La Corte Suprema de Justicia de El Salvador dictaminó en 1999 que “un gobierno no puede amnistiarse a sí mismo”. El caso jesuitas con tal razonamiento quedaba excluido de la ley de amnistía, impulsada como iniciativa de ley por el Presidente Cristiani, dado que el crimen se cometió durante su administración. Con similar lógica jurídica se podría preguntar ¿puede un régimen político amnistiarse a sí mismo? ¿Podían los diputados de la Asamblea Legislativa de 1993 tender ese manto de impunidad sobre crímenes horrendos cometidos a partir de 1980?

La Comisión Interamericana de Derechos Humanos, CIDH, estudió el caso de Monseñor Romero y emitió recomendaciones. El Estado salvadoreño, cuyo máximo representante en tanto Jefe de Estado es Mauricio Funes, ha reconocido, por primera vez, que la CIDH tiene jurisdicción y que sus recomendaciones son “vinculantes”, es decir, obligatorias. Una de ellas exige a El Salvador “adecuar la legislación interna” a la Convención Interamericana de Derechos Humanos, es decir, traduciendo los términos jurídicos: derogar la ley de amnistía de 1993. Habrá que hacerlo. El dictamen lleva años esperando sea acatado. No hacerlo equivaldría a declarar al Estado salvadoreño “al margen de la ley”. En algún momento habrá que hacerlo.
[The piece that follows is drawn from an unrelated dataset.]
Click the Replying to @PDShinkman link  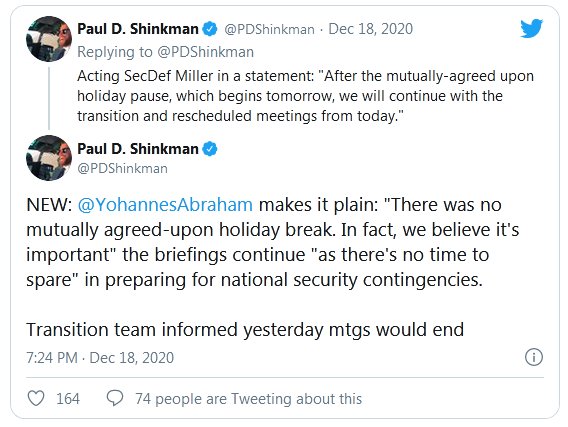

¿Por qué seguir esperando? ¿Tiene sentido darle más largas? ¿Acaso no es ahora un momento propicio? Sólo se le oponen mezquinos cálculos políticos o una flagrante falta de entereza. La sociedad toda espera. En especial las víctimas: esperan, todavía esperanzadas. Pero con impaciencia. Los olvidados de la historia no pueden resignarse, ante el silencio oficial y el olvido decretado. Sobre todo porque a la par de los monumentos, plazas y calles erigidos en memoria de los mártires, se mantienen las calles, plazas y monumentos en honor a presuntos o comprobados victimarios. Mejor que sigan ahí, mudo recordatorio al horror que padeció el país, testimonio de la injusticia del poder, de lo imposible que es para este pueblo olvidar, de la obcecación y fanatismo de sus opresores, negados a pedir perdón y a dejarse perdonar.